Tintagil


    1. Tintagil
      Tintagel, Tintaguel, Tintaiel, Tintoel

      Naturally, this dukedom is composed of the territory around Tintagil Castle, possibly including more or less the whole northern half of present-day Cornwall.

      Chrétien de Troyes mentions Tintagil as one of Arthur's places for holding court; it was in Tintagil that Erec, still with Arthur's court, heard the news of King Lac's death. Assuming that Tibaut of Tintagil, was one of Arthur's vassals, his recidency there would be quite compatible with Arthur's use of it as a court city.


    2. Tintagil Castle
      Tintagel, Tintaguel, Tintaiel, Tintaioel, Tintaiol, Tintaiuel, Tintaoel, Tintaol, Tintauel, Tyntaguel

      Tintagil Castle on the north coast of Cornwall is now maintained by English Heritage who thankfully have not commercialised the site. It is believed that this location was first a Roman settlement/military outpost, it then became a Celtic stronghold and the home of a Celtic King in the 5th-6th century. It was as a result of the work of Geoffrey of Monmouth, who wrote History of the Kings of Britain [c. 1139]. Tintagil was to become synonymous with the home of Camelot.

      Subsequent legends and stories, together with the works by Richard, Earl of Cornwall of building a castle here, are amongst some of the reasons why Tintagil has been linked to the Arthurian legend. The central reason remains Geoffrey of Monmouth's book. When we are told Arthur's father is Uther Pendragon who fell in love with Igerna (Igraine), the wife of Gorlois, Duke of Cornwall who was said to have lived at Tintagil the association becomes clear. When the Duke later died in a battle Uther and Igerna married.

      King Mark's castle in the tale Tristram and Isolde (Isoud). It were situated on a cliff in Cornwall, giants had built it off ashlars in black and white marble which had been put in a pattern, like the squares on the chessboard. Twice a year no human eye could see it. Before king Mark's time king Arthur's mother Igraine lived in the castle with her first husband who were Duke of Cornwall, later by a couple of giants who held sixty maidens captured there, who had to sew in silk for food and shelter, until Lancelot one day came and ended it all.

      Tintagil was actually built by Reginald of Cornwall, illegitimate son of Henry I in 1140 which was years after the believed life of Arthur (sixth-century). Tintagil was a ruin by AD 1540.


    3. Tintagil Stone

      Also known as the 'Arthur Stone' (Arthur's Stone), a small slate piece unearthed by archaeologists at the eastern terraces of Tintagel Castle on July 4, 1998. Hailed by one archaeologist as "the find of a lifetime", the stone holds two inscriptions - one, broken off, is unreadable.
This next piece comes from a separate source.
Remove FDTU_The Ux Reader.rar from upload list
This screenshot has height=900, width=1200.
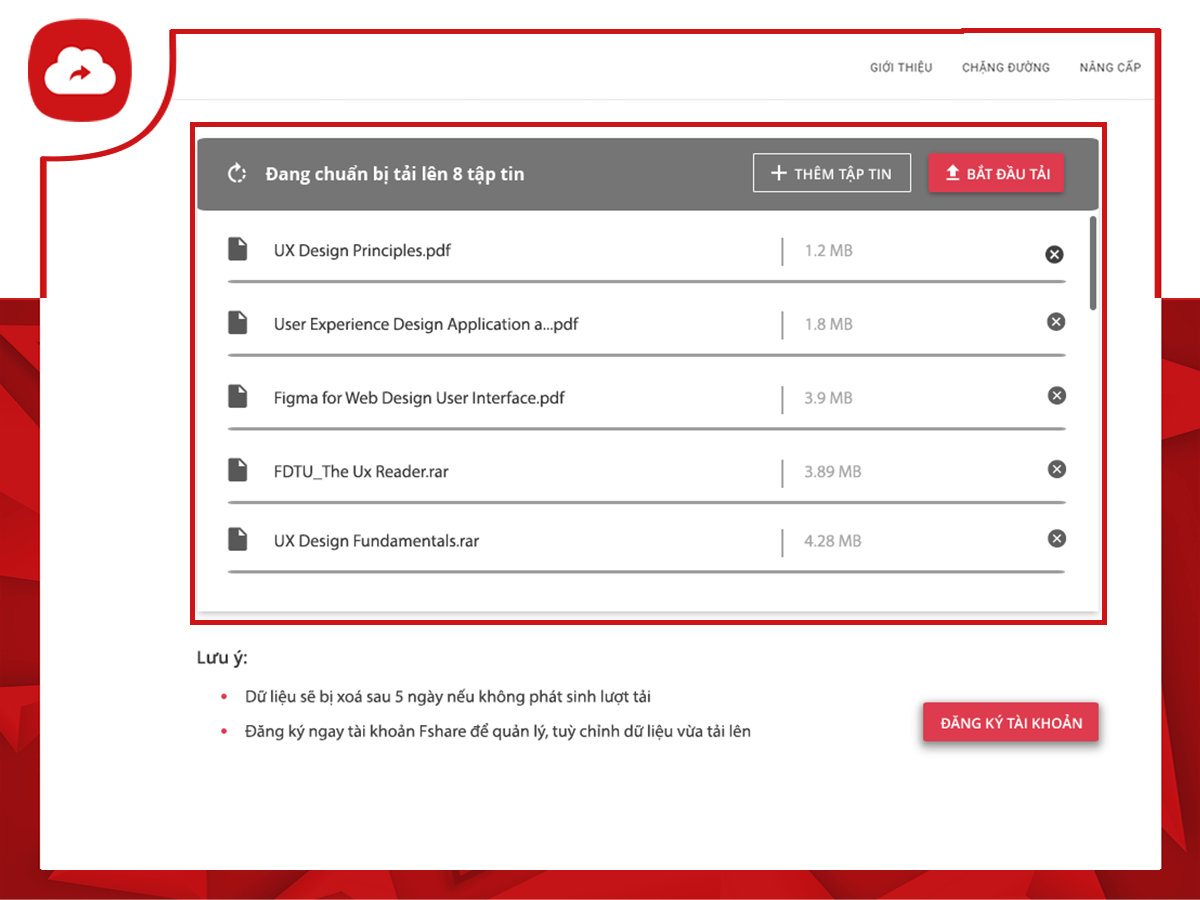(1056, 469)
The other reads Pater Coliavifcit Artognov: "Artognou, father of a descendant of Coll, had this built." Speculation is that the stone, dating from the sixth century, was once part of a wall but was later used as a drain cover.

      "Artognou", pronounced "Arthnou", is similar enough to "Arthur" to be an identical person. At the very least, it shows that the name was known to Britons in the sixth century, and that such as person was associated with Tintagel, where King Arthur was supposedly born. "Coll" probably refers to the semi-legendary King Cole mentioned by Geoffrey of Monmouth.
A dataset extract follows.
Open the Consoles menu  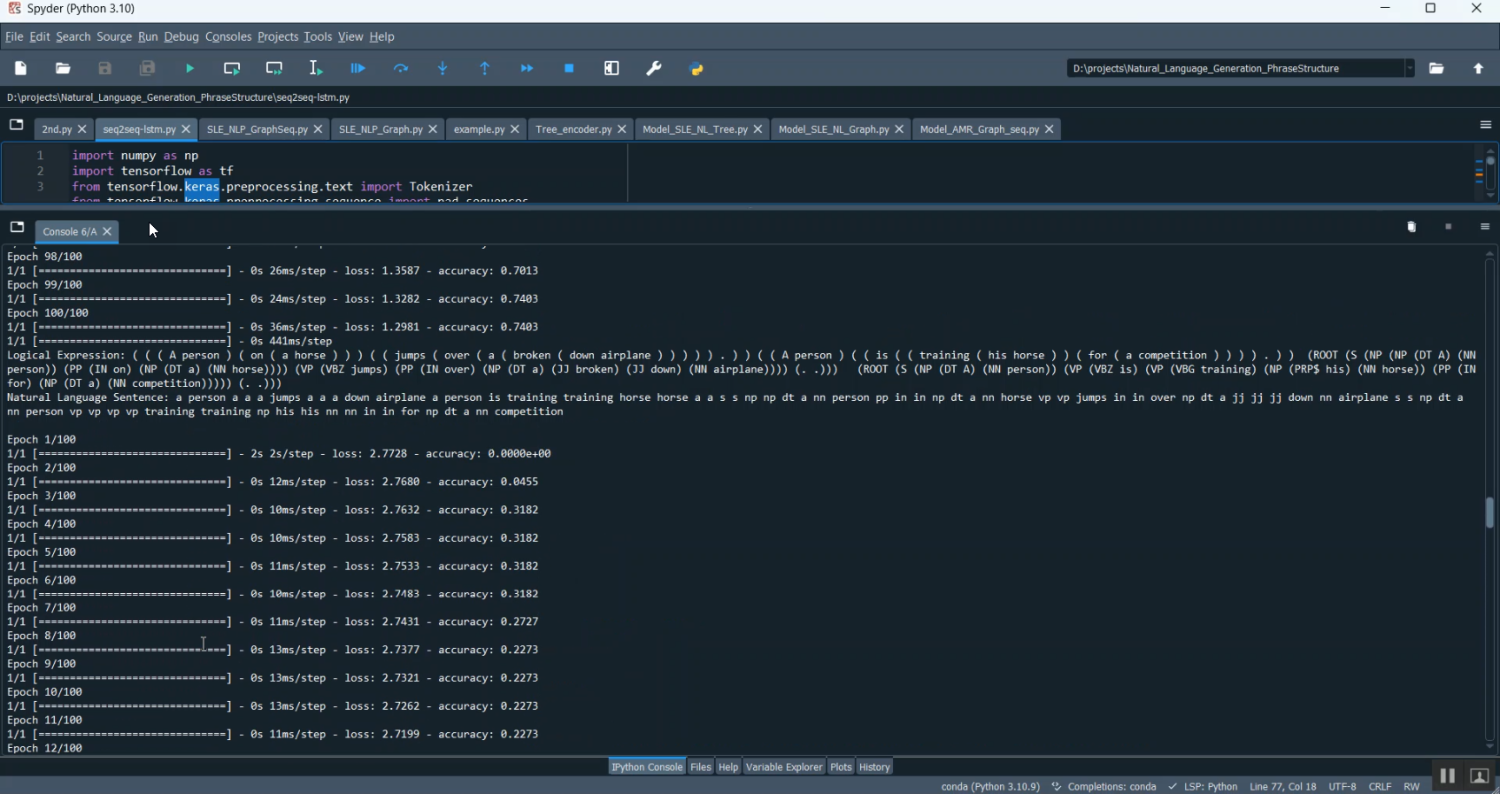(228, 37)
      At the time of the final draft of Christopher W. Bruce's book Arthurian Name Dicitionary (1998), this find had only just been announced in English Heritage. Certainly, additional study of the stone and of the Castle Tintagel is mandated.


    4. Tintagil, The Giants of

      Two unnamed giants took over Tintagil, apparently between the tenure of Gorloïs and that of Mark.

      As a hobby, these giants took upp collecting ladies and damsels as their prisoners. Lancelot killed the pesky pair.